Mahasiswa PAI IAIN Takengon Selesaikan Tugas Akhir Lewat Artikel Jurnal Terakreditasi Sinta 4
Mahasiswa Program Studi Pendidikan Agama Islam (PAI) Fakultas Tarbiyah IAIN Takengon, Chairina Inayah, mencatat prestasi sebagai mahasiswa PAI pertama yang menyelesaikan tugas akhir dalam bentuk artikel jurnal ilmiah terakreditasi Sinta 4. Sidang tugas akhir tersebut dilaksanakan pada Kamis, 21 Mei 2026, di Aula Fakultas Tarbiyah IAIN Takengon.
Artikel ilmiah yang diangkat Chairina berjudul “Pengaruh Strategi Quantum Learning Terhadap Prestasi Belajar Siswa Bidang Studi Pendidikan Agama Islam di SMA Negeri 3 Takengon” dan telah dipublikasikan pada jurnal IJSET PEDAGOGIC: Indonesian Journal of Science Education and Technology.
Sidang tugas akhir tersebut dipimpin oleh Ketua Sidang Muhammad Rijali Rais, M.Pd., dengan Sekretaris Sidang Nurul Aini, M.Pd.I. Adapun dosen penguji terdiri dari Dr. Saifullah, M.Pd. dan Dra. Rosdiani Nasution, M.A.
Ketua sidang, Muhammad Rijali Rais, M.Pd., menyampaikan bahwa pelaksanaan sidang berbasis artikel jurnal ini menjadi langkah maju bagi Prodi PAI dalam mendorong budaya publikasi ilmiah di lingkungan kampus.
“Melalui artikel jurnal ini, pengujian dilakukan dengan melihat pemahaman mendalam mahasiswa terhadap hasil penelitian yang dilakukan, tidak lagi mengkritisi etika penulisan, namun kepada pemahaman mendalam terhadap topik penelitian yang diteliti,” ujarnya.

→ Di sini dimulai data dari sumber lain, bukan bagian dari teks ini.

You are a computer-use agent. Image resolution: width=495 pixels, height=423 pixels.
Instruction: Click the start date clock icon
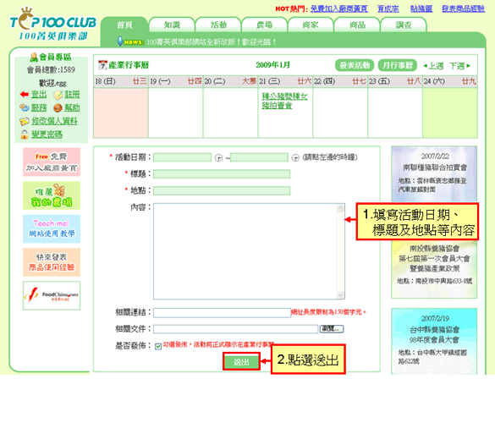pyautogui.click(x=218, y=157)
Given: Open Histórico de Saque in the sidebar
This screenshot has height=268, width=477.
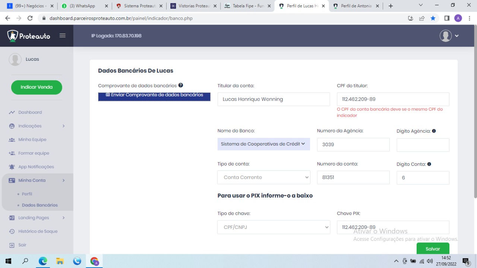Looking at the screenshot, I should (38, 231).
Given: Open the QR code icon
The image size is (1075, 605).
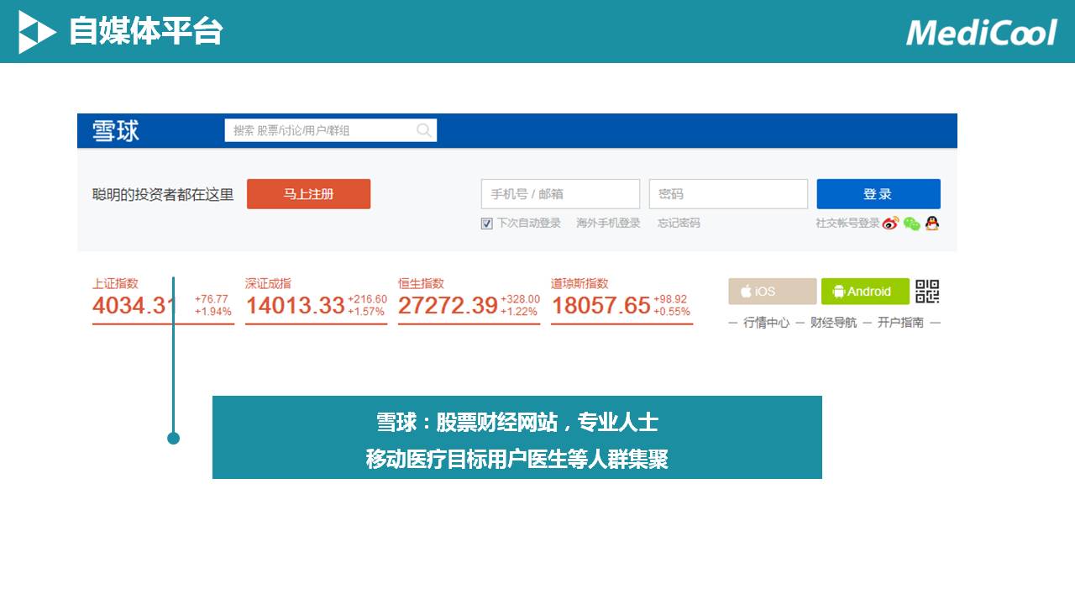Looking at the screenshot, I should (927, 292).
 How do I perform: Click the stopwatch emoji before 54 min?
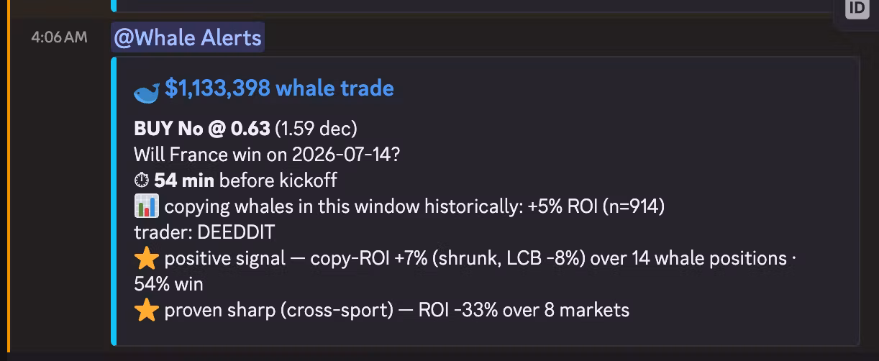[x=142, y=181]
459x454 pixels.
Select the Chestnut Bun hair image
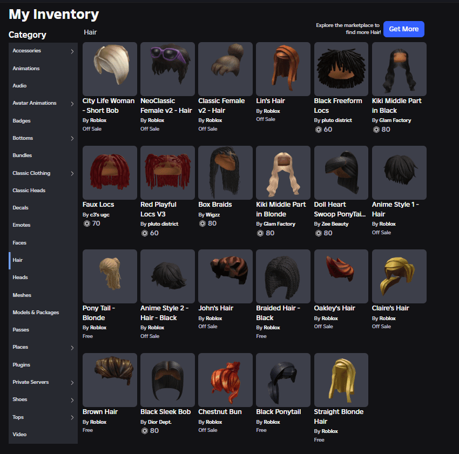[225, 380]

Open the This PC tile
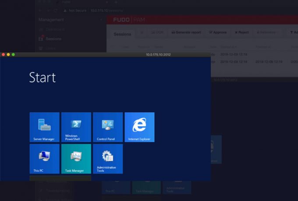point(44,159)
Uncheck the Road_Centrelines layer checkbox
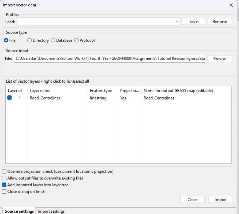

Ia juga menambahkan bahwa penyelesaian tugas akhir berbentuk artikel menjadi bukti bahwa mahasiswa Prodi PAI mampu menghasilkan karya ilmiah berkualitas dan layak dipublikasikan sebagai bagian dari penyebaran ilmu pengetahuan.
“Hal ini juga menjadi bukti bahwa Prodi PAI tidak tertinggal dari kampus-kampus lainnya dalam hal publikasi ilmiah. Selain itu, ini menjadi pintu pembuka sekaligus pembuktian bagi mahasiswa lainnya bahwa sesungguhnya mahasiswa mampu memilih artikel sebagai tugas akhirnya,” tambahnya.
Sementara itu, Chairina Inayah mengungkapkan bahwa alasan dirinya memilih artikel jurnal sebagai bentuk tugas akhir karena ingin mengembangkan kemampuan penulisan karya ilmiah yang efektif dan sistematis.
“Menurut saya artikel ilmiah relevan dengan perkembangan dunia pendidikan saat ini yang mendorong mahasiswa untuk menghasilkan sebuah karya. Artikel jurnal sistematika penulisannya lebih sederhana dibandingkan skripsi, serta pembahasannya lebih ringkas dan fokus pada inti penelitian,” jelasnya.
Ia juga menilai kebijakan penyelesaian tugas akhir berbasis artikel jurnal merupakan langkah positif yang dapat memotivasi mahasiswa untuk menghasilkan penelitian yang layak dipublikasikan.
“Menurut saya kebijakan ini memberikan kesempatan kepada mahasiswa agar termotivasi menghasilkan penelitian yang layak dipublikasikan,” pungkasnya.